Records from a data collection
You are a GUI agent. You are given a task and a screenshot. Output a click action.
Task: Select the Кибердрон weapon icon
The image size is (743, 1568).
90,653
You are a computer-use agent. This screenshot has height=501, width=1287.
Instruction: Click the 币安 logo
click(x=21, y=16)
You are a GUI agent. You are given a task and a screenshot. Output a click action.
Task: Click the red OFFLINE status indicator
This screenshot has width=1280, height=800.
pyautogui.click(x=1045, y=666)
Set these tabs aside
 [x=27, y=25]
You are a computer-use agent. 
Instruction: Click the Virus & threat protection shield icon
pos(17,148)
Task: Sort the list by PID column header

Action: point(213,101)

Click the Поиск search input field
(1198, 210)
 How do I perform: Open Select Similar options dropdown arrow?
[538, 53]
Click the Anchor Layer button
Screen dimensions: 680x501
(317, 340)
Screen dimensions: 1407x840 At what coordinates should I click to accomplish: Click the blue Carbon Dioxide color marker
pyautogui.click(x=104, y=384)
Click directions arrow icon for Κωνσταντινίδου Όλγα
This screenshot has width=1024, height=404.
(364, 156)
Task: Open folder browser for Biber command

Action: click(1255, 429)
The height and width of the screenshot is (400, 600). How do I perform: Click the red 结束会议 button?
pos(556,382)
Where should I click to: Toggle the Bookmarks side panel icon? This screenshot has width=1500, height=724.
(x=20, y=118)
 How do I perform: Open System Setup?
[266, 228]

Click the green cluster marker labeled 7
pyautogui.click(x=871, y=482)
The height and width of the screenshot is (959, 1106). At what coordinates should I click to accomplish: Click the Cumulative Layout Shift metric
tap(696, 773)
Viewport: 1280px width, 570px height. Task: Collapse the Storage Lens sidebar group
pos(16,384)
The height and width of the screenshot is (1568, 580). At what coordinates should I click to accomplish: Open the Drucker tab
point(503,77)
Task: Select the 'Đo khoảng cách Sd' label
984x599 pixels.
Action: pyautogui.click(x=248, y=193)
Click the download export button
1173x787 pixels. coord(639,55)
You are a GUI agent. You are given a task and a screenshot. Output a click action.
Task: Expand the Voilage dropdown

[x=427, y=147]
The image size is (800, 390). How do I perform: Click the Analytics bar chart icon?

Exercise:
Restate every entry above exactly as it stands.

Solution for this exercise:
You are a GUI agent. You are given a task and a screenshot. Output a click action.
Task: Select the Кибердрон weapon icon
The image size is (743, 1568).
90,653
You are a computer-use agent. This screenshot has height=501, width=1287.
Instruction: Click the 币安 logo
click(x=21, y=16)
You are a GUI agent. You are given a task and a screenshot. Output a click action.
Task: Click the red OFFLINE status indicator
This screenshot has width=1280, height=800.
pyautogui.click(x=1045, y=666)
Set these tabs aside
 [x=27, y=25]
You are a computer-use agent. 
Instruction: Click the Virus & threat protection shield icon
pos(17,148)
Task: Sort the list by PID column header

Action: point(213,101)

Click the Поиск search input field
(1198, 210)
 How do I perform: Open Select Similar options dropdown arrow?
[538, 53]
Click the Anchor Layer button
Screen dimensions: 680x501
(317, 340)
Screen dimensions: 1407x840 At what coordinates should I click to accomplish: Click the blue Carbon Dioxide color marker
pyautogui.click(x=104, y=384)
Click directions arrow icon for Κωνσταντινίδου Όλγα
This screenshot has width=1024, height=404.
(364, 156)
Task: Open folder browser for Biber command

Action: click(1255, 429)
The height and width of the screenshot is (400, 600). How do I perform: Click the red 结束会议 button?
pos(556,382)
Where should I click to: Toggle the Bookmarks side panel icon? This screenshot has width=1500, height=724.
(x=20, y=118)
 How do I perform: Open System Setup?
[266, 228]

Click the green cluster marker labeled 7
pyautogui.click(x=871, y=482)
The height and width of the screenshot is (959, 1106). At what coordinates should I click to accomplish: Click the Cumulative Layout Shift metric
tap(696, 773)
Viewport: 1280px width, 570px height. Task: Collapse the Storage Lens sidebar group
pos(16,384)
The height and width of the screenshot is (1568, 580). At what coordinates should I click to accomplish: Open the Drucker tab
point(503,77)
Task: Select the 'Đo khoảng cách Sd' label
984x599 pixels.
Action: pyautogui.click(x=248, y=193)
Click the download export button
1173x787 pixels. coord(639,55)
You are a GUI agent. You are given a task and a screenshot. Output a click action.
Task: Expand the Voilage dropdown

[x=427, y=147]
The image size is (800, 390). How do I perform: Click the Analytics bar chart icon?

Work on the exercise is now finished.